» Work item
Repeat the data in full. Drop every picture.

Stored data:
━━━━━━━━━━━━━━━━
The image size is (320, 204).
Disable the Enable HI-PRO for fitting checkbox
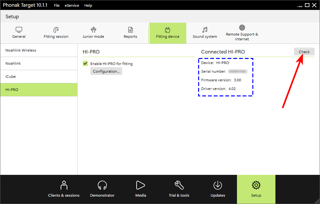[x=85, y=63]
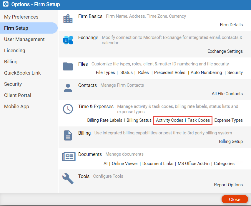Click the Contacts person icon

pyautogui.click(x=68, y=88)
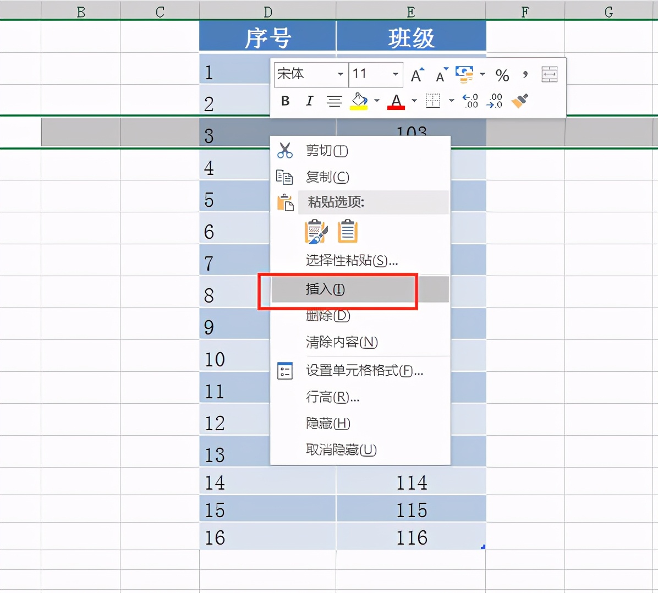Screen dimensions: 658x593
Task: Choose the keep-formatting paste option icon
Action: (316, 231)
━━━━━━━━━━━━━━━━
» Answer below
The image size is (320, 204).
Disable the Enable HI-PRO for fitting checkbox
[x=85, y=63]
Click the Contacts person icon

pyautogui.click(x=68, y=88)
Screen dimensions: 658x593
Task: Choose the keep-formatting paste option icon
Action: (316, 231)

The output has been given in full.